* Assignment *
From the first line to the last, reproduce the records exactly as they appear below.

(Pixel coordinate grounding data)
..........

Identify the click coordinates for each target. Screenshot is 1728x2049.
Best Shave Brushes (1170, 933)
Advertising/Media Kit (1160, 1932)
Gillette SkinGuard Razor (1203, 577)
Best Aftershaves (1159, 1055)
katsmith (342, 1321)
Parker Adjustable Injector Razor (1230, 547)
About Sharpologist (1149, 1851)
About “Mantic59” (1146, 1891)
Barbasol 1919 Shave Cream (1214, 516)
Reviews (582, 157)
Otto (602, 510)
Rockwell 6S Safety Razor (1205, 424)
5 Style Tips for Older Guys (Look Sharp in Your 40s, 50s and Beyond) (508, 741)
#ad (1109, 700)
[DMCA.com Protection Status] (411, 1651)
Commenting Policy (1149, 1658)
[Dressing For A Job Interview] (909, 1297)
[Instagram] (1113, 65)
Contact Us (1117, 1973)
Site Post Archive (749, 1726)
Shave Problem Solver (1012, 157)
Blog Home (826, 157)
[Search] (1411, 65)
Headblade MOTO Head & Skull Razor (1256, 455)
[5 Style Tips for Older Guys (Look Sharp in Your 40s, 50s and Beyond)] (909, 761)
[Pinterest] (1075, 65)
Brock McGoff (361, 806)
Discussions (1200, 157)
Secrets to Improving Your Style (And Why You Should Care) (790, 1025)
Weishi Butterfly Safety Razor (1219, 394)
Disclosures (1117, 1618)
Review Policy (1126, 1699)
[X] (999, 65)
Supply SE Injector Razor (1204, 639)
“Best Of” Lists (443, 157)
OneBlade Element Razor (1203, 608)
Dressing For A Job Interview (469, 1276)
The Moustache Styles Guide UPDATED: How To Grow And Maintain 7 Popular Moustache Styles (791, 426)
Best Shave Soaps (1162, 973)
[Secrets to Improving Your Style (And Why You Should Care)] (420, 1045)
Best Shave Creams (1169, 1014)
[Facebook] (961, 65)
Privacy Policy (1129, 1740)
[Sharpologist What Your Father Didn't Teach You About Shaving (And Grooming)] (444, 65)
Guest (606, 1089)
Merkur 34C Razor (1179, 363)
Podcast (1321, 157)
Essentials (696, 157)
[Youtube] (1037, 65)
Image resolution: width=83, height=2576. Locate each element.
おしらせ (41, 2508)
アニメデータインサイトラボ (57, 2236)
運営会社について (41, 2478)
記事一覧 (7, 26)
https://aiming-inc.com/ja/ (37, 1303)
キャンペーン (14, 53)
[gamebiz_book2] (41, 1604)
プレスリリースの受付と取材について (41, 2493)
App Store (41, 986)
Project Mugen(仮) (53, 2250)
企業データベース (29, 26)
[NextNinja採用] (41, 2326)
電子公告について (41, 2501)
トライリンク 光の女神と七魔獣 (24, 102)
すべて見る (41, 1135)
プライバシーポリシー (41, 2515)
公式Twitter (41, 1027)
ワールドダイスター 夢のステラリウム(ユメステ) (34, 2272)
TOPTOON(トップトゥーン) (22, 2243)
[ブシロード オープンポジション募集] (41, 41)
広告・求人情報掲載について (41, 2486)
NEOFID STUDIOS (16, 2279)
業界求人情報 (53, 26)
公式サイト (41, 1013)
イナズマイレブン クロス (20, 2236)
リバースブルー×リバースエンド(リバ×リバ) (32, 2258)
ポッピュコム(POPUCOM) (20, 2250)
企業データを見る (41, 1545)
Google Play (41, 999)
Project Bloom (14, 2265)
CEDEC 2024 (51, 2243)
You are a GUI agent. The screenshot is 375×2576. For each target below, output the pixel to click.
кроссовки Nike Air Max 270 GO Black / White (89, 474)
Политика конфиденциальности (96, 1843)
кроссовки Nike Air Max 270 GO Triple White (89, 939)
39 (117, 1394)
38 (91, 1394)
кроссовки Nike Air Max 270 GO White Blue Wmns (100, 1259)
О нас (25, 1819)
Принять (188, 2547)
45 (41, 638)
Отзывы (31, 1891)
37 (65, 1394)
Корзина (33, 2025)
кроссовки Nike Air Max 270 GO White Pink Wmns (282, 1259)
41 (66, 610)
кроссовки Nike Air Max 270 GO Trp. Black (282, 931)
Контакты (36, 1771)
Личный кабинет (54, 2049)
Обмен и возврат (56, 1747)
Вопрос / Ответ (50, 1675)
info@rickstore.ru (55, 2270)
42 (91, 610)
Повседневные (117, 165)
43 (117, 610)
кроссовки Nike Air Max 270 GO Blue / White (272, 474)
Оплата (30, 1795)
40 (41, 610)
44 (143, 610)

..........

* Solution to this task *
Identify the click coordinates for each target. Screenshot is 1728x2049.
Best Shave Brushes (1170, 933)
Advertising/Media Kit (1160, 1932)
Gillette SkinGuard Razor (1203, 577)
Best Aftershaves (1159, 1055)
katsmith (342, 1321)
Parker Adjustable Injector Razor (1230, 547)
About Sharpologist (1149, 1851)
About “Mantic59” (1146, 1891)
Barbasol 1919 Shave Cream (1214, 516)
Reviews (582, 157)
Otto (602, 510)
Rockwell 6S Safety Razor (1205, 424)
5 Style Tips for Older Guys (Look Sharp in Your 40s, 50s and Beyond) (508, 741)
#ad (1109, 700)
[DMCA.com Protection Status] (411, 1651)
Commenting Policy (1149, 1658)
[Dressing For A Job Interview] (909, 1297)
[Instagram] (1113, 65)
Contact Us (1117, 1973)
Site Post Archive (749, 1726)
Shave Problem Solver (1012, 157)
Blog Home (826, 157)
[Search] (1411, 65)
Headblade MOTO Head & Skull Razor (1256, 455)
[5 Style Tips for Older Guys (Look Sharp in Your 40s, 50s and Beyond)] (909, 761)
[Pinterest] (1075, 65)
Brock McGoff (361, 806)
Discussions (1200, 157)
Secrets to Improving Your Style (And Why You Should Care) (790, 1025)
Weishi Butterfly Safety Razor (1219, 394)
Disclosures (1117, 1618)
Review Policy (1126, 1699)
[X] (999, 65)
Supply SE Injector Razor (1204, 639)
“Best Of” Lists (443, 157)
OneBlade Element Razor (1203, 608)
Dressing For A Job Interview (469, 1276)
The Moustache Styles Guide UPDATED: How To Grow And Maintain 7 Popular Moustache Styles (791, 426)
Best Shave Soaps (1162, 973)
[Secrets to Improving Your Style (And Why You Should Care)] (420, 1045)
Best Shave Creams (1169, 1014)
[Facebook] (961, 65)
Privacy Policy (1129, 1740)
[Sharpologist What Your Father Didn't Teach You About Shaving (And Grooming)] (444, 65)
Guest (606, 1089)
Merkur 34C Razor (1179, 363)
Podcast (1321, 157)
Essentials (696, 157)
[Youtube] (1037, 65)
Image resolution: width=83, height=2576. Locate each element.
おしらせ (41, 2508)
アニメデータインサイトラボ (57, 2236)
運営会社について (41, 2478)
記事一覧 (7, 26)
https://aiming-inc.com/ja/ (37, 1303)
キャンペーン (14, 53)
[gamebiz_book2] (41, 1604)
プレスリリースの受付と取材について (41, 2493)
App Store (41, 986)
Project Mugen(仮) (53, 2250)
企業データベース (29, 26)
[NextNinja採用] (41, 2326)
電子公告について (41, 2501)
トライリンク 光の女神と七魔獣 (24, 102)
すべて見る (41, 1135)
プライバシーポリシー (41, 2515)
公式Twitter (41, 1027)
ワールドダイスター 夢のステラリウム(ユメステ) (34, 2272)
TOPTOON(トップトゥーン) (22, 2243)
[ブシロード オープンポジション募集] (41, 41)
広告・求人情報掲載について (41, 2486)
NEOFID STUDIOS (16, 2279)
業界求人情報 (53, 26)
公式サイト (41, 1013)
イナズマイレブン クロス (20, 2236)
リバースブルー×リバースエンド(リバ×リバ) (32, 2258)
ポッピュコム(POPUCOM) (20, 2250)
企業データを見る (41, 1545)
Google Play (41, 999)
Project Bloom (14, 2265)
CEDEC 2024 (51, 2243)
You are a GUI agent. The screenshot is 375×2576. For each target below, output the pixel to click.
кроссовки Nike Air Max 270 GO Black / White (89, 474)
Политика конфиденциальности (96, 1843)
кроссовки Nike Air Max 270 GO Triple White (89, 939)
39 (117, 1394)
38 (91, 1394)
кроссовки Nike Air Max 270 GO White Blue Wmns (100, 1259)
О нас (25, 1819)
Принять (188, 2547)
45 (41, 638)
Отзывы (31, 1891)
37 (65, 1394)
Корзина (33, 2025)
кроссовки Nike Air Max 270 GO White Pink Wmns (282, 1259)
41 (66, 610)
кроссовки Nike Air Max 270 GO Trp. Black (282, 931)
Контакты (36, 1771)
Личный кабинет (54, 2049)
Обмен и возврат (56, 1747)
Вопрос / Ответ (50, 1675)
info@rickstore.ru (55, 2270)
42 (91, 610)
Повседневные (117, 165)
43 (117, 610)
кроссовки Nike Air Max 270 GO Blue / White (272, 474)
Оплата (30, 1795)
40 (41, 610)
44 (143, 610)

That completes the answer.